Among the key recommendations of their report was that a woman should have an absolute control over some part of the family income and a share in the husband's property which he cannot will away.

Should Homemakers Be Paid for House Work? What Women Freedom Fighters Said in 1940

Last month, Tamil actor-politician Kamal Haasan issued his political party’s seven point governance and economic agenda ahead of the State Assembly elections. One of the points issued by his party, Makkal Needhi Maiam (MNM), was that, “Homemakers will get their due recognition through payment for their work at home, which hitherto has been unrecognised and unmonetized, thus raising the dignity of our womenfolk.”


Image above of Rani Lakshmibai Rajwade (left) and Mridula Sarabhai walking with MK Gandhi (Image courtesy dspace.gipe.ac.in and Nandini K Oza Blog)


In other words, MNM seeks to recognise housework as a salaried profession. This sparked a massive debate on social media with various sides taking positions for and against the idea. While many are discussing the merits of this policy idea today, it isn’t anything new.

For decades, many Indian women have sought recognition of the inherent economic value that lies in house work from both the state and society. Probably the earliest recognition of this need was illustrated in a 1940 report titled ‘Women’s Role in Planned Economy’ (WRPE) prepared by a sub-committee for women under the National Planning Committee (NPC).

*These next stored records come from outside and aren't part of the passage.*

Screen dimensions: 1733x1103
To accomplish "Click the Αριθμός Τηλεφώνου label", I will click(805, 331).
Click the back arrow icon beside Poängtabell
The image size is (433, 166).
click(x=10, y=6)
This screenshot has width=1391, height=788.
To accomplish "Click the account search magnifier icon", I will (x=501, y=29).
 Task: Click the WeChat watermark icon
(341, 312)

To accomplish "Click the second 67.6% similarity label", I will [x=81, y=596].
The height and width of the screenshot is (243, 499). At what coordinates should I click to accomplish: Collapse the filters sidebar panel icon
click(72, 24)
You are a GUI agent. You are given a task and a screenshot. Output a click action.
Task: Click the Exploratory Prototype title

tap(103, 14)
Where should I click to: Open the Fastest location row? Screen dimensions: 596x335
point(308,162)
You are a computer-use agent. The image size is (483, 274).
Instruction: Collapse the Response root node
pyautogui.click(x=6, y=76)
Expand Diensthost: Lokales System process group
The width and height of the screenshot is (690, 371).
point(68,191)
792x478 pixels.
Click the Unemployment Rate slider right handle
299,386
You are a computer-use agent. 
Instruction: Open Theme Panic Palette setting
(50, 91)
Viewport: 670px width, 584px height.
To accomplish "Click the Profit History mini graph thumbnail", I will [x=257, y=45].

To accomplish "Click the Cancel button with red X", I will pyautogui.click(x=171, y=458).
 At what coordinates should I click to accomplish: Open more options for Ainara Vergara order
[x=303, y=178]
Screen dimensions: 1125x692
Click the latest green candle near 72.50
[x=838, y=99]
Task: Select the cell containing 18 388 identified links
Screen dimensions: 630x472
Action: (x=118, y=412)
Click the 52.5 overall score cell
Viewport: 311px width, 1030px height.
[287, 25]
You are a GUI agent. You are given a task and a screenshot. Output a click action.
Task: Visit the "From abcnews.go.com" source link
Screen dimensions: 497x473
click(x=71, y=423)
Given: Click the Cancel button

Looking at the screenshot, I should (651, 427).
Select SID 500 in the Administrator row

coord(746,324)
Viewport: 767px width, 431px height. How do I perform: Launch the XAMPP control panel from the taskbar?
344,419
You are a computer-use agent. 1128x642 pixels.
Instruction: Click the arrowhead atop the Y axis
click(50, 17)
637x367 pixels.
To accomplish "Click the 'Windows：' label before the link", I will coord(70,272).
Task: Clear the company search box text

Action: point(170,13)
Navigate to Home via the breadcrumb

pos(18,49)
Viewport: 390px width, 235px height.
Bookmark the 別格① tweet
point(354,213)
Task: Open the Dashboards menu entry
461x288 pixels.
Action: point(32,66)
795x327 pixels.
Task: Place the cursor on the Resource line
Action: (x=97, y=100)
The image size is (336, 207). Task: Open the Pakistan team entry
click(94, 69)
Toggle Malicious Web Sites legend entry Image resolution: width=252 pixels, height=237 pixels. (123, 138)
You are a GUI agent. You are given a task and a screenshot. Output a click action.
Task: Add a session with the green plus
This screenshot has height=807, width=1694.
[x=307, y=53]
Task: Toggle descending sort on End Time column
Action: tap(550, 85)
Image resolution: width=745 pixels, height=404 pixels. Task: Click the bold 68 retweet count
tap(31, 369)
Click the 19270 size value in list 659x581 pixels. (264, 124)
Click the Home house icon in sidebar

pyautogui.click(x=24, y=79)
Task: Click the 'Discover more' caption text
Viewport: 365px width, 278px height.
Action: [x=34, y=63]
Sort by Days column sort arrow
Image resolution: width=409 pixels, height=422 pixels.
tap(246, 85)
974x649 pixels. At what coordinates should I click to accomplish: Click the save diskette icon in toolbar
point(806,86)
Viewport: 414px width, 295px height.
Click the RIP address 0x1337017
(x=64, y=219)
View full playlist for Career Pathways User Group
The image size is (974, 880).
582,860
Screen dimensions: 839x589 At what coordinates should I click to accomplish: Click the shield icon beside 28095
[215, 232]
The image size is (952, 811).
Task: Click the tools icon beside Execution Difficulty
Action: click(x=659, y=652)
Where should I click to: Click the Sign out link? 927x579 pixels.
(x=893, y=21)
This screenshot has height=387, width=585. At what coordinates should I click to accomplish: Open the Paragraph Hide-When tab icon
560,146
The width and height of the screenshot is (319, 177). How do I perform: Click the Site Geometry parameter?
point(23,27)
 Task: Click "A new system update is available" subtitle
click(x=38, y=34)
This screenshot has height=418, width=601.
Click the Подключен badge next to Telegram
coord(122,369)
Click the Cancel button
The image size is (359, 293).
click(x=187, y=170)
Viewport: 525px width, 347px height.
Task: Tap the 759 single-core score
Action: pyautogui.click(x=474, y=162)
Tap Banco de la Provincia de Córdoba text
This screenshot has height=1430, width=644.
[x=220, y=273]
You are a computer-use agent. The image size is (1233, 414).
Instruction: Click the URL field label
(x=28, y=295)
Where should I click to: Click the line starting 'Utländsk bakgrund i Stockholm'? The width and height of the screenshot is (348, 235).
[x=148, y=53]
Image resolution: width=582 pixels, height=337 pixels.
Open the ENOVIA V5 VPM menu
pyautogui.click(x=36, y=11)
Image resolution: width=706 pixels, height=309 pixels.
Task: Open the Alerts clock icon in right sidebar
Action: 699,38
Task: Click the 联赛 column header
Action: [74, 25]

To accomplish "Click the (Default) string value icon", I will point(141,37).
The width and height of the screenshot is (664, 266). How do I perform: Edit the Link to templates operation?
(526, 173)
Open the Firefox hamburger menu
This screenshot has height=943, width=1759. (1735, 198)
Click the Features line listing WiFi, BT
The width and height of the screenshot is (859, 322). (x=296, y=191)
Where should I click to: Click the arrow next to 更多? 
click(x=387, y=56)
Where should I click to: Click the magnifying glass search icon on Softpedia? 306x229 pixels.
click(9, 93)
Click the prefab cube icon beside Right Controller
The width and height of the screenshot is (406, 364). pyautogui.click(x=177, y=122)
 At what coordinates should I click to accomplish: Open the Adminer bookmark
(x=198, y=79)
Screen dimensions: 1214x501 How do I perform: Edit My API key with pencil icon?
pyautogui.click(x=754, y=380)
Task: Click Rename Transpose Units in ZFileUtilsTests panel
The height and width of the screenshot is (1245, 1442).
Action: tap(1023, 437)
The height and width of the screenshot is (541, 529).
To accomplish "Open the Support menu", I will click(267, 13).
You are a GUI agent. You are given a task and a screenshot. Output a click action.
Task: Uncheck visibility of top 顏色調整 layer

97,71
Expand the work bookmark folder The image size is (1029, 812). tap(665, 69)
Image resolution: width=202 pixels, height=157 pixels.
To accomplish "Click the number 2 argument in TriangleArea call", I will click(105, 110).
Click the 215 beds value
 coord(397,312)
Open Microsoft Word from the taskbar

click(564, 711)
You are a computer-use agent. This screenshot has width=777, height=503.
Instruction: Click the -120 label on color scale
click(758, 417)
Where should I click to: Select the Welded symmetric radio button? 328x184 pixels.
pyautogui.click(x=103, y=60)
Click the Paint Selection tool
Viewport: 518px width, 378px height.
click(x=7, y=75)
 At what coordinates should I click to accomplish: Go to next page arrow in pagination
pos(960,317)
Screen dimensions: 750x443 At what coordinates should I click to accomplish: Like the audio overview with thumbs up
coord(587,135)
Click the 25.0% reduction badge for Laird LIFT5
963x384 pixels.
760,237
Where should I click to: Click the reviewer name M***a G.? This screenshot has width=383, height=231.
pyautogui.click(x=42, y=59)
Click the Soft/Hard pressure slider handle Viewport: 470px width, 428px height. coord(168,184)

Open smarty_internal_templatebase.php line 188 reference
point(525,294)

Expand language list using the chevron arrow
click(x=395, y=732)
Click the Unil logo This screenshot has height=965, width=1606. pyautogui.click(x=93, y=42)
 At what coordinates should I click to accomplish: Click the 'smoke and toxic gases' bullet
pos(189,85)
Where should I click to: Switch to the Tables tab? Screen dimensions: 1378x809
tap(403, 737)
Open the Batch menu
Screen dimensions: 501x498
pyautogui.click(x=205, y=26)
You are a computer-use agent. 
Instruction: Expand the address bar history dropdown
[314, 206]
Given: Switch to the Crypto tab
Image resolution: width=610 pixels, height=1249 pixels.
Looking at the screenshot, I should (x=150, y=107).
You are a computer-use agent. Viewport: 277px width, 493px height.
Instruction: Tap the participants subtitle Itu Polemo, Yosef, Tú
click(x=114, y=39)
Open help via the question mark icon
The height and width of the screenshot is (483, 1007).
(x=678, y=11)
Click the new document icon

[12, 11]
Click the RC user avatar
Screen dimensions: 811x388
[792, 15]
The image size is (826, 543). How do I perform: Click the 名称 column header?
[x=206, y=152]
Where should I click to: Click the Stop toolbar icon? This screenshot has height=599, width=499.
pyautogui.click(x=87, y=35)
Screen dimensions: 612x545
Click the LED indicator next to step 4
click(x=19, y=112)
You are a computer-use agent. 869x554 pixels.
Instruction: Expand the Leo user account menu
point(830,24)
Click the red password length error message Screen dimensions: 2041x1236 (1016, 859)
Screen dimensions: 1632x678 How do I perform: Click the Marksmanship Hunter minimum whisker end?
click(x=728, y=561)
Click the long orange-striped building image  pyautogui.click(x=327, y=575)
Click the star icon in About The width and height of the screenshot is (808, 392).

The NPC was a body that undertook the process of devising India’s future economic developmental plans as the country marched towards Independence. It was set up by the Indian National Congress in 1938 at the joint initiative of Subhas Chandra Bose and Jawaharlal Nehru.

Although the chairmanship of the NPC was entrusted with Nehru, this particular sub-committee formed in 1939 was chaired by an Indian Independence activist and stalwart feminist, Rani Lakshmibai Rajwade. Working closely alongside her was member secretary, freedom fighter, Gandhian and avowed secularist, Mridula Sarabhai.

She presented the final report of the sub-committee before the plenary session of the NPC in 1940. But it was only seven years later in July 1947 when the WRPE report, along with those of several other sub-committees of the NPC, was sent for official publication under the editorship of KT Shah, a renowned member of the Constituent Assembly and a lawyer.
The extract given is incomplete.